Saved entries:

%%

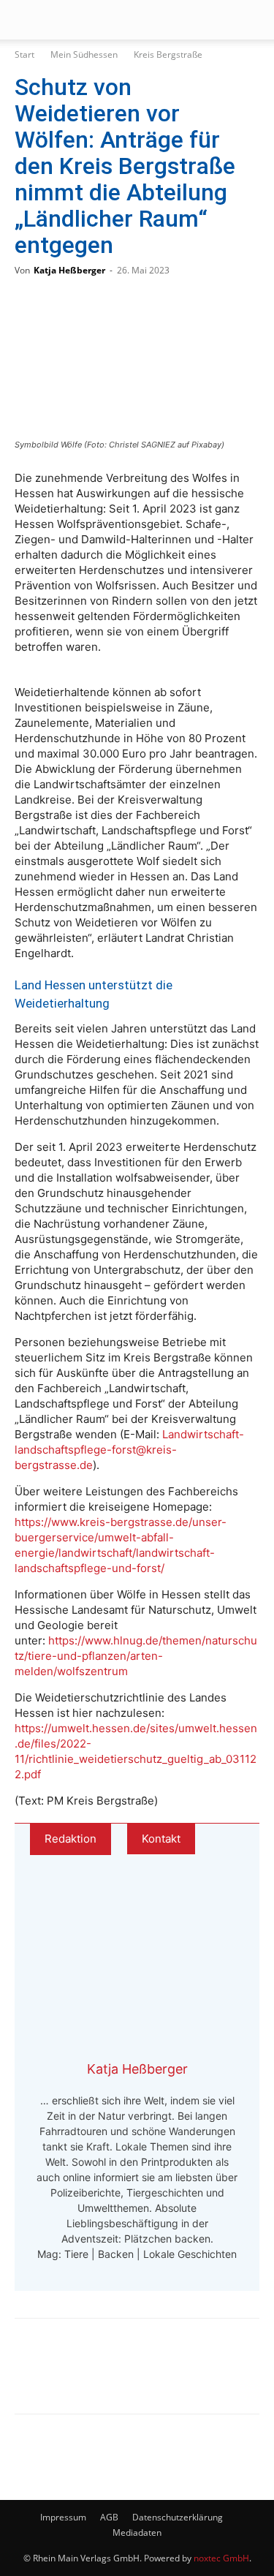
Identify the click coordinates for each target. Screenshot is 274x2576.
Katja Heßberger (69, 270)
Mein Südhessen (84, 54)
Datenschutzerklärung (177, 2517)
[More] (182, 2376)
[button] (24, 19)
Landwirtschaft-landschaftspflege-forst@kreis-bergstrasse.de (129, 1449)
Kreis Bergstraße (168, 54)
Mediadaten (137, 2532)
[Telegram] (133, 2376)
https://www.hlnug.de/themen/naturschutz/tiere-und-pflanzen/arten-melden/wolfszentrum (136, 1655)
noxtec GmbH (221, 2558)
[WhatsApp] (85, 2376)
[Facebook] (36, 2376)
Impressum (63, 2517)
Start (24, 54)
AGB (109, 2517)
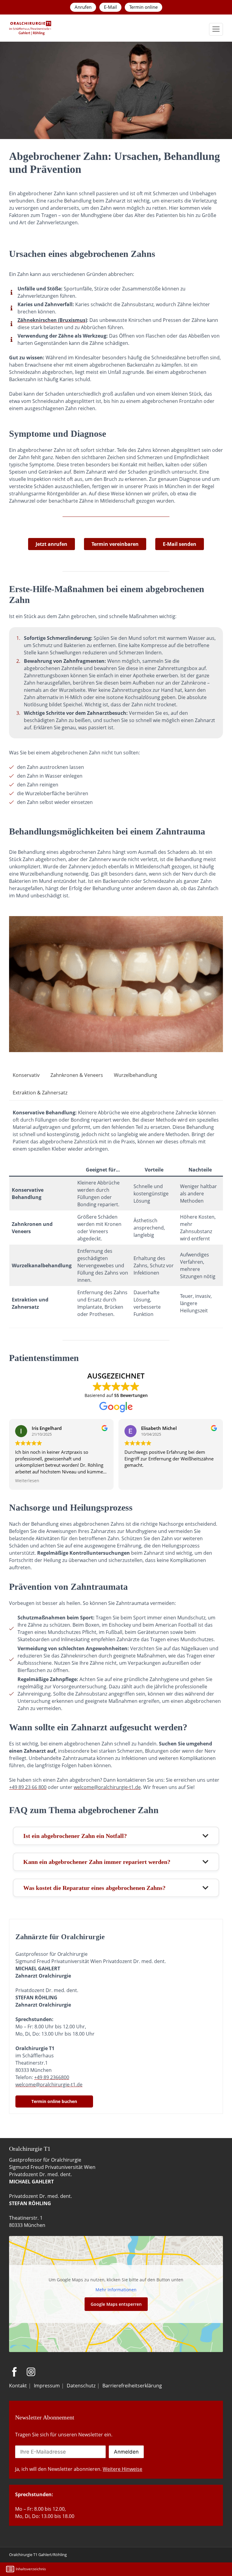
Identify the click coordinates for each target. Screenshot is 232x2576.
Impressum (47, 2385)
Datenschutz (81, 2385)
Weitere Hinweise (122, 2469)
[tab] (26, 1075)
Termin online (143, 7)
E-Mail (110, 7)
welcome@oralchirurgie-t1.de (107, 1787)
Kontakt (18, 2385)
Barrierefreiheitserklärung (132, 2385)
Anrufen (83, 7)
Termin (142, 2569)
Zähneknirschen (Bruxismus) (52, 320)
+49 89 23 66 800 (28, 1787)
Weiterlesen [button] (27, 1480)
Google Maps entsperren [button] (116, 2304)
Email (127, 2569)
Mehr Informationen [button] (116, 2289)
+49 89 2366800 (51, 2077)
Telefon (157, 2569)
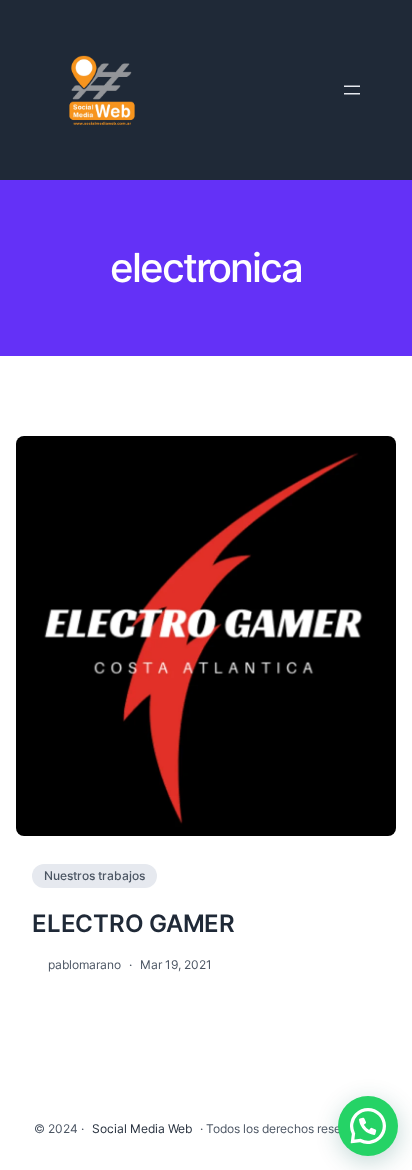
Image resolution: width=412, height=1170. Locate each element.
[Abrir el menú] (352, 90)
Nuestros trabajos (94, 875)
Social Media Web (142, 1128)
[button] (368, 1126)
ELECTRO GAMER (133, 923)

%%

#### YOUR OBJECTIVE
Retype exactly the lines above, from the one with "welcome@oralchirurgie-t1.de (107, 1787)" through the one with "Email (127, 2569)", inclusive.

#### RESULT
welcome@oralchirurgie-t1.de (107, 1787)
Kontakt (18, 2385)
Barrierefreiheitserklärung (132, 2385)
Anrufen (83, 7)
Termin (142, 2569)
Zähneknirschen (Bruxismus) (52, 320)
+49 89 23 66 800 (28, 1787)
Weiterlesen [button] (27, 1480)
Google Maps entsperren [button] (116, 2304)
Email (127, 2569)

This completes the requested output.